The problem =
Print each record below word for word.

Data provided =

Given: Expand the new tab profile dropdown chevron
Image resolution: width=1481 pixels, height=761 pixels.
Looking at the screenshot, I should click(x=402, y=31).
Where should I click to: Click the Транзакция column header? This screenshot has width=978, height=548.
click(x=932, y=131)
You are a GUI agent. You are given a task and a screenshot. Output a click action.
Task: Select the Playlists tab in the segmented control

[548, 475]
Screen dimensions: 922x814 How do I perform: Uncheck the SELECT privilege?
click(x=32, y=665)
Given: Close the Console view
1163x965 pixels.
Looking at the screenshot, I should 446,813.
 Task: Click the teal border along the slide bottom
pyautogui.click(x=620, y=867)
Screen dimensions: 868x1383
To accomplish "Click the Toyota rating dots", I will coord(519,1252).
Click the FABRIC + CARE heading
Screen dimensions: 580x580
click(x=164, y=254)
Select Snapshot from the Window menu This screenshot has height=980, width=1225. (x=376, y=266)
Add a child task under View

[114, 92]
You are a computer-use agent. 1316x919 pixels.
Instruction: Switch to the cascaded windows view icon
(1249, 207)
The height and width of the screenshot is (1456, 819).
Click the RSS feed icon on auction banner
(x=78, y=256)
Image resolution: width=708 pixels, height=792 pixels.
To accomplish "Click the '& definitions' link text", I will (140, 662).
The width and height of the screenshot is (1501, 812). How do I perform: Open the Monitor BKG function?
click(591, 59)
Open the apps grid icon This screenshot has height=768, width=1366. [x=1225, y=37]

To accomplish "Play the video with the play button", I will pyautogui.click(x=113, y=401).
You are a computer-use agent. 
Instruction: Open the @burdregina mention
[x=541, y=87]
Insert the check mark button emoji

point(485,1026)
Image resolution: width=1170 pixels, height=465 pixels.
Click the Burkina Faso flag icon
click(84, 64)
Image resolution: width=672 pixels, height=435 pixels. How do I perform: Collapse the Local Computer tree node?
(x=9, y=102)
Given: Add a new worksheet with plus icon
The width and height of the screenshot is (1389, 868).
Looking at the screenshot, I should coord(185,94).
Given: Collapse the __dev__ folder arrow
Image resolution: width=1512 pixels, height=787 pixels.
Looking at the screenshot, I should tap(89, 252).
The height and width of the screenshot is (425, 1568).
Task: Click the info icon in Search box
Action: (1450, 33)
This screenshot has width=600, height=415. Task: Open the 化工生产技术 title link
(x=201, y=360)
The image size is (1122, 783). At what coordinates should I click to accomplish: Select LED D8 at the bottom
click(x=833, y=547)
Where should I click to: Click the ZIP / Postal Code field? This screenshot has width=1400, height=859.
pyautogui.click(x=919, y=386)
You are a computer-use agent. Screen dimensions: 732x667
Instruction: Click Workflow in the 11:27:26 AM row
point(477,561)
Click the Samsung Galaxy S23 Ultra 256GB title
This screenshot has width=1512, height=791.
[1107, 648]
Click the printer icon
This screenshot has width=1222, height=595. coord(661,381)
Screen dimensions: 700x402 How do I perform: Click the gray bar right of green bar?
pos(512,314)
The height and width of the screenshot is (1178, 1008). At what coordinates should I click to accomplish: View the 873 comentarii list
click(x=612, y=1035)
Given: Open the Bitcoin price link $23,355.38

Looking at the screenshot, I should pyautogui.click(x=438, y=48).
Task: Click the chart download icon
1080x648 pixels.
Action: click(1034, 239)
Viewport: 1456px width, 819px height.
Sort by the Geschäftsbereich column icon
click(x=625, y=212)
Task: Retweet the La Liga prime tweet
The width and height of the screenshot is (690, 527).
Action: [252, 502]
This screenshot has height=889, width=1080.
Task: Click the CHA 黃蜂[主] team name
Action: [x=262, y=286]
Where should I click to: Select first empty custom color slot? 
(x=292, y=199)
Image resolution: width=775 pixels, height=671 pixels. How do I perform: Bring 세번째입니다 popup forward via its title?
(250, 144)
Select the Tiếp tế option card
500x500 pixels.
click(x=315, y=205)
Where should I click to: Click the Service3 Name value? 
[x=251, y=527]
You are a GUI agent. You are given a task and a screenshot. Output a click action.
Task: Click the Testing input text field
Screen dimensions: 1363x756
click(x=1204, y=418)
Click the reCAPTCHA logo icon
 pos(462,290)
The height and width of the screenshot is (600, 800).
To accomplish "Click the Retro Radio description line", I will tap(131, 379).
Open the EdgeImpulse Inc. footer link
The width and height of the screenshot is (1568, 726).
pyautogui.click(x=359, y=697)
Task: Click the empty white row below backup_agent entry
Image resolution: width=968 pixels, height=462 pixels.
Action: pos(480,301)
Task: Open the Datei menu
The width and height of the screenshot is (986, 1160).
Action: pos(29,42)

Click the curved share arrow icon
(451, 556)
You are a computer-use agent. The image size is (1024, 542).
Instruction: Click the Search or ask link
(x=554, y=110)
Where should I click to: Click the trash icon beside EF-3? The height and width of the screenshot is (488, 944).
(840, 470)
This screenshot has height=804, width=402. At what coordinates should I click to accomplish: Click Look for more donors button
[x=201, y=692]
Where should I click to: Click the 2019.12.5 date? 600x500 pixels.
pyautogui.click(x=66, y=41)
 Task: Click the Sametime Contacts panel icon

Solved problem =
Given: Expand the new tab profile dropdown chevron
Image resolution: width=1481 pixels, height=761 pixels.
Looking at the screenshot, I should click(x=402, y=31).
Where should I click to: Click the Транзакция column header? This screenshot has width=978, height=548.
click(x=932, y=131)
You are a GUI agent. You are given a task and a screenshot. Output a click action.
Task: Select the Playlists tab in the segmented control

[548, 475]
Screen dimensions: 922x814 How do I perform: Uncheck the SELECT privilege?
click(x=32, y=665)
Given: Close the Console view
1163x965 pixels.
Looking at the screenshot, I should 446,813.
 Task: Click the teal border along the slide bottom
pyautogui.click(x=620, y=867)
Screen dimensions: 868x1383
To accomplish "Click the Toyota rating dots", I will coord(519,1252).
Click the FABRIC + CARE heading
Screen dimensions: 580x580
click(x=164, y=254)
Select Snapshot from the Window menu This screenshot has height=980, width=1225. (x=376, y=266)
Add a child task under View

[114, 92]
You are a computer-use agent. 1316x919 pixels.
Instruction: Switch to the cascaded windows view icon
(1249, 207)
The height and width of the screenshot is (1456, 819).
Click the RSS feed icon on auction banner
(x=78, y=256)
Image resolution: width=708 pixels, height=792 pixels.
To accomplish "Click the '& definitions' link text", I will (140, 662).
The width and height of the screenshot is (1501, 812). How do I perform: Open the Monitor BKG function?
click(591, 59)
Open the apps grid icon This screenshot has height=768, width=1366. [x=1225, y=37]

To accomplish "Play the video with the play button", I will pyautogui.click(x=113, y=401).
You are a computer-use agent. 
Instruction: Open the @burdregina mention
[x=541, y=87]
Insert the check mark button emoji

point(485,1026)
Image resolution: width=1170 pixels, height=465 pixels.
Click the Burkina Faso flag icon
click(84, 64)
Image resolution: width=672 pixels, height=435 pixels. How do I perform: Collapse the Local Computer tree node?
(x=9, y=102)
Given: Add a new worksheet with plus icon
The width and height of the screenshot is (1389, 868).
Looking at the screenshot, I should coord(185,94).
Given: Collapse the __dev__ folder arrow
Image resolution: width=1512 pixels, height=787 pixels.
Looking at the screenshot, I should tap(89, 252).
The height and width of the screenshot is (425, 1568).
Task: Click the info icon in Search box
Action: (1450, 33)
This screenshot has width=600, height=415. Task: Open the 化工生产技术 title link
(x=201, y=360)
The image size is (1122, 783). At what coordinates should I click to accomplish: Select LED D8 at the bottom
click(x=833, y=547)
Where should I click to: Click the ZIP / Postal Code field? This screenshot has width=1400, height=859.
pyautogui.click(x=919, y=386)
You are a computer-use agent. Screen dimensions: 732x667
Instruction: Click Workflow in the 11:27:26 AM row
point(477,561)
Click the Samsung Galaxy S23 Ultra 256GB title
This screenshot has width=1512, height=791.
[1107, 648]
Click the printer icon
This screenshot has width=1222, height=595. coord(661,381)
Screen dimensions: 700x402 How do I perform: Click the gray bar right of green bar?
pos(512,314)
The height and width of the screenshot is (1178, 1008). At what coordinates should I click to accomplish: View the 873 comentarii list
click(x=612, y=1035)
Given: Open the Bitcoin price link $23,355.38

Looking at the screenshot, I should pyautogui.click(x=438, y=48).
Task: Click the chart download icon
1080x648 pixels.
Action: click(1034, 239)
Viewport: 1456px width, 819px height.
Sort by the Geschäftsbereich column icon
click(x=625, y=212)
Task: Retweet the La Liga prime tweet
The width and height of the screenshot is (690, 527).
Action: [252, 502]
This screenshot has height=889, width=1080.
Task: Click the CHA 黃蜂[主] team name
Action: [x=262, y=286]
Where should I click to: Select first empty custom color slot? 
(x=292, y=199)
Image resolution: width=775 pixels, height=671 pixels. How do I perform: Bring 세번째입니다 popup forward via its title?
(250, 144)
Select the Tiếp tế option card
500x500 pixels.
click(x=315, y=205)
Where should I click to: Click the Service3 Name value? 
[x=251, y=527]
You are a GUI agent. You are given a task and a screenshot. Output a click action.
Task: Click the Testing input text field
Screen dimensions: 1363x756
click(x=1204, y=418)
Click the reCAPTCHA logo icon
 pos(462,290)
The height and width of the screenshot is (600, 800).
To accomplish "Click the Retro Radio description line", I will tap(131, 379).
Open the EdgeImpulse Inc. footer link
The width and height of the screenshot is (1568, 726).
pyautogui.click(x=359, y=697)
Task: Click the empty white row below backup_agent entry
Image resolution: width=968 pixels, height=462 pixels.
Action: pos(480,301)
Task: Open the Datei menu
The width and height of the screenshot is (986, 1160).
Action: pos(29,42)

Click the curved share arrow icon
(451, 556)
You are a computer-use agent. The image size is (1024, 542).
Instruction: Click the Search or ask link
(x=554, y=110)
Where should I click to: Click the trash icon beside EF-3? The height and width of the screenshot is (488, 944).
(840, 470)
This screenshot has height=804, width=402. At what coordinates should I click to accomplish: Click Look for more donors button
[x=201, y=692]
Where should I click to: Click the 2019.12.5 date? 600x500 pixels.
pyautogui.click(x=66, y=41)
 Task: Click the Sametime Contacts panel icon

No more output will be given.